Es ist interessant, der Überlegung Benedikt XVI. zur Überwindung der Ideologie zu folgen, die ein weiteres gemeinsames Thema für den Westen und für Russland ist. Man achte darauf, dass sich der Papst vor allem auf die Ideologie in der Gestalt des «social engineering», des Fortschrittsglaubens bezieht und den Marxismus nur als ein Beispiel dafür erwähnt. In der Tat ist mit dem Fall des Marxismus die Fortschrittsideologie nicht verschwunden und erweist sich nach wie vor als gefährlich für die menschliche Zivilisation. Hier in Russland sind wir vielleicht gegen bestimmte Formen der Ideologie besser «geimpft», aber wir sind wehrlos gegenüber anderen. Ich wiederhole noch einmal, das Problem der Ideologie ist heute immer noch dasselbe, auch wenn die Formen und Bedingungen, unter denen das Phänomen auftauchen kann, sich ändern.

Häufig weist man auf den sozialen und karitativen Bereich als bevorzugtes Thema für den Dialog zwischen Christen verschiedener Kirchen hin, weil er am neutralsten zu sein scheint. Läuft man aber nicht Gefahr, das Spezifische des christlichen Faktums aufzulösen, wenn man es einer Ethiklehre gleichstellt? Worauf kann sich Ihrer Meinung nach ein echter Dialog und eine echte Zusammenarbeit zwischen Christen und insbesondere zwischen Katholiken und Orthodoxen gründen mit dem Ziel, der Welt wieder die wahre Hoffnung vorzuschlagen?

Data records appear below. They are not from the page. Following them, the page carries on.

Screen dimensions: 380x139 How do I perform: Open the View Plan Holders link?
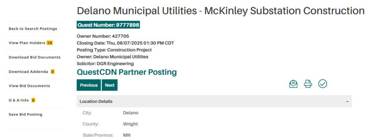27,43
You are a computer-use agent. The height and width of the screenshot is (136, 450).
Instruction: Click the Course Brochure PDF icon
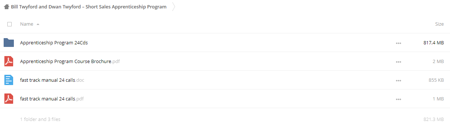click(x=9, y=61)
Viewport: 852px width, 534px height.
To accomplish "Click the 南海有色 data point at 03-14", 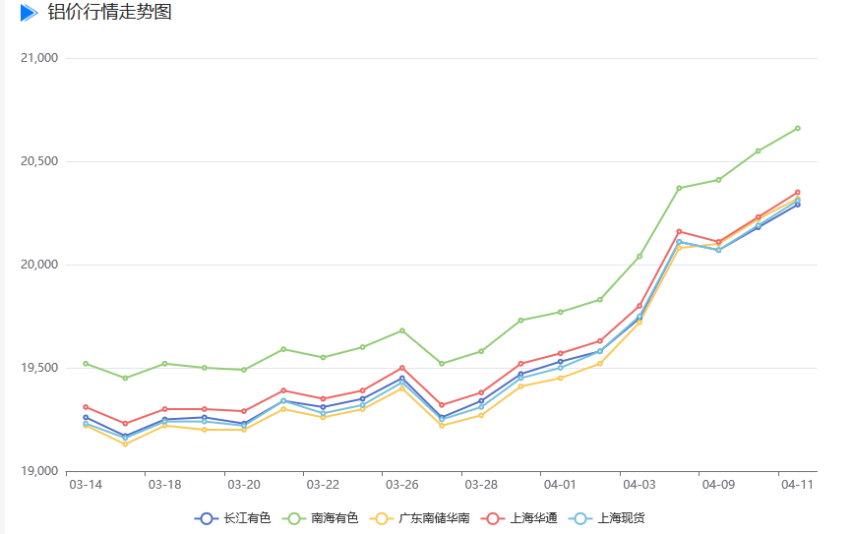I will pyautogui.click(x=86, y=364).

Monsignore Ilarion Alfeew, russisch-orthodoxer Bischof von Wien, hat mehrfach von der Notwendigkeit gesprochen, dass Katholiken und Orthodoxe gemeinsam Antworten auf moralische, soziale und politische Probleme suchen und vorschlagen. Aber diese interkonfessionelle Diskussion muss auf sozialem Gebiet von einer breiter angelegten Debatte begleitet werden über die Rolle, die das Christentum zum Wohl der ganzen Gesellschaft spielen soll. Der Papst arbeitet an einer feinfühligen aber klaren Formulierung des Vorschlags der Kirche, die Probleme, die unsere heutige Gesellschaft zerreißen, einer Prüfung zu unterziehen, und er lädt alle gesellschaftlichen Kräfte ein, sich an der Diskussion zu beteiligen. Die christlichen Gemeinschaften müssen vor allem auf dem Feld der Teilnahme am Leiden aktiv werden und der Welt Zeugnis geben von der Alternative, die das Christentum zur Verzweiflung der heutigen Gesellschaft darstellt. Hier erlebt das Problem der Erziehung ein Comeback, und das kann nur geschehen durch eine Begegnung, ein Zeugnis. Bloße Worte oder Klischees überzeugen die Jugendlichen nicht. Nur lebendige Zeugen der Schönheit sind überzeugend. Das Christentum ist ein Leben und es ist unsere Aufgabe, als Christen zu bezeugen, dass es die Hoffnung ist, von der wir leben. Das Christentum hat die Welt als neues Leben besiegt und nicht als Ideologie. Es ist, wie der Papst sagt eine «performative» Wahrheit und nicht bloß «Information». Auch in unserer Kirche stellt sich heute das Problem des Zeugnisses der Laien, das im Augenblick noch nicht fixiert und kodifiziert ist wie in der Lehre der katholischen Kirche. Aber es ist sicher eine Frage von höchster Bedeutung für das künftige Leben der Kirche. Wie ihr sagt: «Laie, also Christ» – zur Verwandlung der Welt.